Discover BCM Data Exports CUR 2.0 buckets for IAM policy by silvexis · Pull Request #110 · Cloudzero/provision-account

silvexis · 2026-06-15T19:06:47Z

Summary

Extends the discovery Lambda's CUR bucket discovery to also enumerate BCM Data Exports (CUR 2.0) S3 destination buckets, so the master-payer IAM policy grants s3:Get*/s3:List* on them alongside classic CUR buckets.

coeffects_bcm_data_exports calls bcm-data-exports:ListExports (paginated) then GetExport per export to read DestinationConfigurations.S3Destination.S3Bucket.
get_all_local_cur_bucket_names unions classic CUR report buckets with the data-export buckets, keeping only locally-owned ones, and feeds them into MasterPayerBillingBucketArns.
The DiscoveryFunction execution role gains bcm-data-exports:ListExports and bcm-data-exports:GetExport. (The cross-account role policies already grant bcm-data-exports:Get*/List*.)
Graceful degradation: an AccessDeniedException from BCM Data Exports logs a warning and falls back to classic CUR buckets.

Behavior notes

IAM bucket access is type-agnostic — access is granted to the destination bucket of every export, regardless of type.
Ingest remains COST_AND_USAGE_REPORT-only — CUR 2.0 is not wired into primary-bucket / BillingReportFormat selection; the classic CUR still drives what CloudZero ingests.

Testing

pytest — 18 passed, 89% coverage; flake8 clean. New tests cover: local CUR 2.0 bucket included, all export buckets covered regardless of type, remote bucket excluded, and graceful degradation on access-denied.

Discovery now calls bcm-data-exports ListExports/GetExport to find the S3 destination buckets of CUR 2.0 exports and folds every export's bucket into MasterPayerBillingBucketArns. Bucket access is granted type-agnostically (only COST_AND_USAGE_REPORT is ingested), and the discovery Lambda role gains the two bcm-data-exports actions. Author: Erik Peterson <erik@cloudzero.com>

khill2018

approved, but I agree with greptile about the test additions. Let's add those in (happy to do it myself) and then merge! Edit to add I see Erik is on a plane going to make those changes myself and have somebody additionally review the PR

Address review feedback on BCM Data Exports discovery: - Wrap each get_export call in its own try/except so a transient failure on a single export no longer drops buckets already resolved from other exports; the failing export is logged and skipped. - Keep list_exports failure as graceful fallback to empty exports. - Add tests for the multi-page list_exports NextToken pagination path and for per-export get_export error isolation. Co-Authored-By: Claude Opus 4.8 (1M context) <noreply@anthropic.com>

khill2018 · 2026-06-16T14:35:07Z

@greptile

greptile-apps · 2026-06-16T14:38:05Z

Greptile Summary

This PR extends the discovery Lambda to enumerate BCM Data Exports (CUR 2.0) S3 destination buckets and fold them into MasterPayerBillingBucketArns, so the master-payer IAM policy grants s3:Get*/List* on both classic CUR and CUR 2.0 buckets.
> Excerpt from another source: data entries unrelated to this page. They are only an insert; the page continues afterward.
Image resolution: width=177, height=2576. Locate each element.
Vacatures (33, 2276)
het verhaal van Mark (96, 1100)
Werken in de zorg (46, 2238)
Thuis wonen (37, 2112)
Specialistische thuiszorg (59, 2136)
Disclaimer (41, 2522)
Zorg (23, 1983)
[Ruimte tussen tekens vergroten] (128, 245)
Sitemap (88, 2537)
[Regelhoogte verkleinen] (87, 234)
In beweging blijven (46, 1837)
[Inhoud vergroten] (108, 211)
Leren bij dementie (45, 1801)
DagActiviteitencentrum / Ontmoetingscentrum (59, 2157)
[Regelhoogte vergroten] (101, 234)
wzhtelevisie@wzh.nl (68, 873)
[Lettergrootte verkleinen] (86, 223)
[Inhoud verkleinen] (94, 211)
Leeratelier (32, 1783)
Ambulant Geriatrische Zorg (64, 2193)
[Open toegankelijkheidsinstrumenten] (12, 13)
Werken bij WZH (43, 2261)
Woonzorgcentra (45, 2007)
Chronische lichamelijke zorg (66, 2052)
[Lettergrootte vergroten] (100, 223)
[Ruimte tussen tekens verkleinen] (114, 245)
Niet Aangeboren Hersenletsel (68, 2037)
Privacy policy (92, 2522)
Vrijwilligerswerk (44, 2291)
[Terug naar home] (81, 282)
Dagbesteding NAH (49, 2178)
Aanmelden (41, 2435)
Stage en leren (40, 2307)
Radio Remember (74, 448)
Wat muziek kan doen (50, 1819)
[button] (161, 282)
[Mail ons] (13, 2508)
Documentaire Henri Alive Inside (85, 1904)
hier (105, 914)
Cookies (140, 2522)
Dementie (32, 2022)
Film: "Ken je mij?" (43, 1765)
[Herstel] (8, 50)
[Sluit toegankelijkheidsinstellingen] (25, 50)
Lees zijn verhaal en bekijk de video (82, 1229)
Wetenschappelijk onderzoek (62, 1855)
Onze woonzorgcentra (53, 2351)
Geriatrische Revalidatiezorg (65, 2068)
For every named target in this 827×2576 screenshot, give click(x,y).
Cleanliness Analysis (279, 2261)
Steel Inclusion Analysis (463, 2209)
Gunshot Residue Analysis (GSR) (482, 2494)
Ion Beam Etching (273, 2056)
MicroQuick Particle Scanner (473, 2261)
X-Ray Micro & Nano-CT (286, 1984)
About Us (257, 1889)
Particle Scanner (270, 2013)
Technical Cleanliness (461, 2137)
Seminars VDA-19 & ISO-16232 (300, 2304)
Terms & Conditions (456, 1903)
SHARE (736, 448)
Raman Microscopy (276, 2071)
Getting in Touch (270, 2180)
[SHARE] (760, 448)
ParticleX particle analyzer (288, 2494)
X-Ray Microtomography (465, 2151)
It also removes the toolz pipeline style in favour of straight procedural code, removes the deprecated audit/cloudtrail-owner account types, replaces the inline Custom::CostAndUsageReport Lambda with the native AWS::CUR::ReportDefinition resource, and flattens the connected-account stack from six nested stacks to one.

list_data_export_bucket_names() paginates bcm:ListExports and resolves each export ARN with bcm:GetExport; per-export errors are isolated so a single GetExport failure doesn't drop the rest.
all_local_billing_bucket_names() unions classic CUR report buckets with BCM Data Export buckets, keeping only locally-owned ones; graceful AccessDeniedException degradation falls back to classic CUR buckets.
DiscoveryFunction execution role gains bcm-data-exports:ListExports + bcm-data-exports:GetExport; the new account_resources.yaml nested template replaces the old per-account-type templates.

Confidence Score: 4/5

Safe to merge with one fix: a mid-pagination ListExports failure discards all ARNs from earlier pages instead of using them.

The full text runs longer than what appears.